The Dutch university has been researching the potential of the aircraft, originally thought up by TU Berlin student Justus Benad.

The Flying-V would be a highly energy-efficient long-distance plane with the passenger cabin, cargo hold and fuel tanks in the wings, creating a v-shape.

The team working on the aircraft say its aerodynamic shape and reduced weight will mean it uses 20 per cent less fuel than the industry-leading Airbus A350. It would have the same wing span but be shorter than an A350, allowing it to use existing infrastructure.

It could also carry the same number of passengers and amount of cargo.

However it has “less inflow surface area compared to the available amount of volume,” according to Dr Roelof Vos, project leader at Delft University.

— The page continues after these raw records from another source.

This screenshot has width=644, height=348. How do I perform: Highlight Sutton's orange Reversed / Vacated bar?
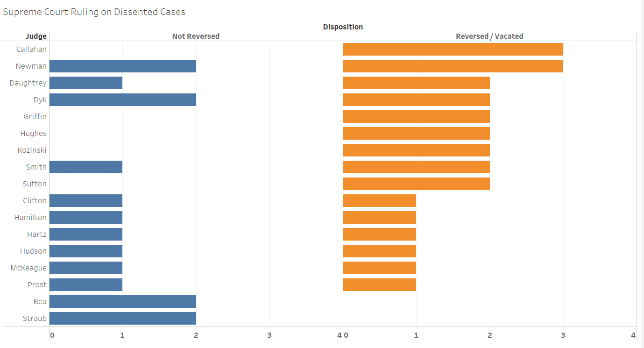click(416, 184)
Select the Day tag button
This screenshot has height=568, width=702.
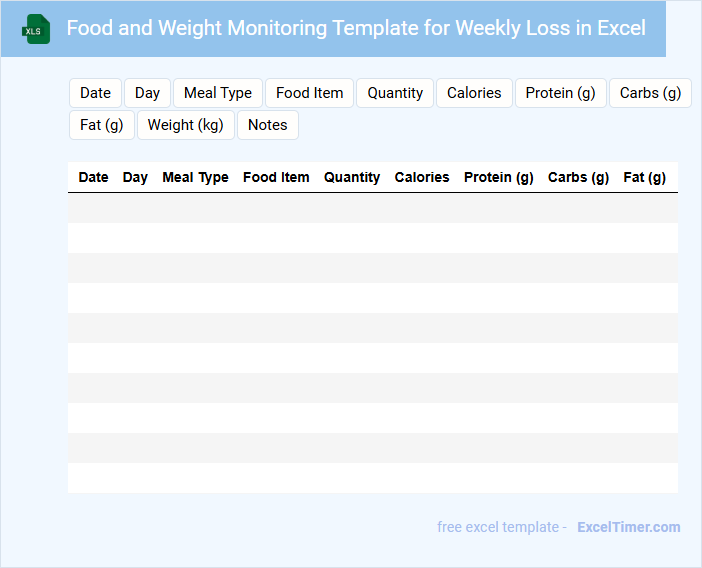click(x=147, y=93)
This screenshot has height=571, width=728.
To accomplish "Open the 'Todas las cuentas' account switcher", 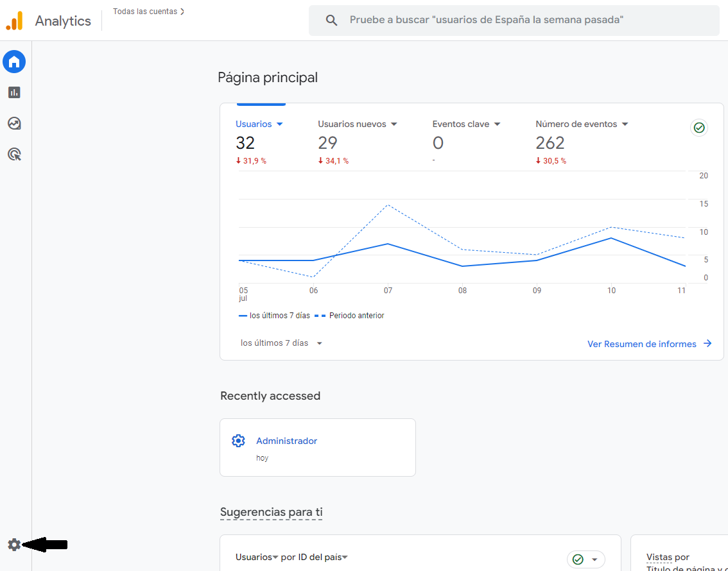I will point(148,11).
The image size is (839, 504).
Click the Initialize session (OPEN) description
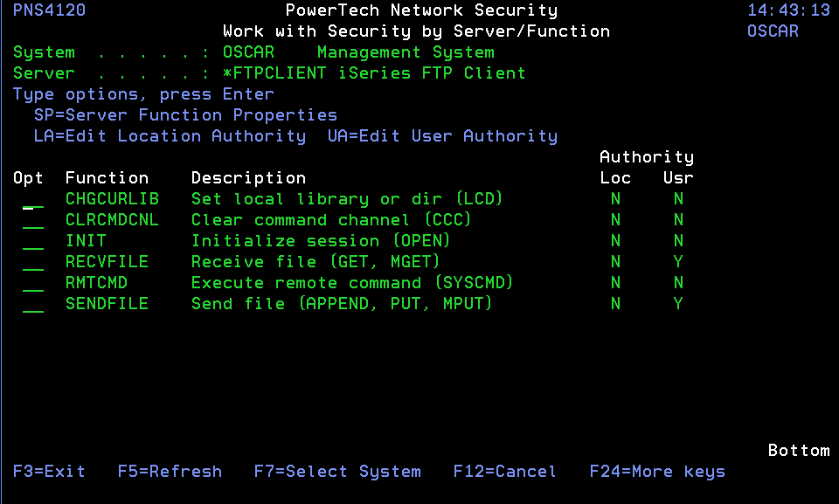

“The result is less resistance. That means the Flying-V needs less fuel for the same distance.”

KLM today said it would contribute to the project “in anticipation and support of sustainable long-distance flight in the future.”

It also announced that a flying scale model and a full-size section of the interior of the Flying-V will be presented at Schiphol Airport in October, at an event to mark the airline’s 100th anniversary.

It believes the aircraft will provide an opportunity to improve the passenger experience, with new ways of approaching seat layout and design.

Interiors would be as lightweight as possible in order to maximise efficiency.

KLM President and CEO Pieter Elbers said: “The development of aviation has given the world a great deal, offering us an opportunity to connect people. This privilege is paired with a huge responsibility for our planet.

“KLM takes this very seriously and has therefore been investing in sustainability at different levels for many years, enabling it to develop a broad spectrum of sustainability initiatives.

“We are proud of our progressive cooperative relationship with TU Delft, which ties in well with KLM’s strategy and serves as an important milestone for us on the road to scaling-up sustainable aviation.”

The airline recently pledged to buy 75,000 tonnes of sustainable aviation fuel a year for ten years, and invest in Europe’s first dedicated plant for the production of sustainable fuels.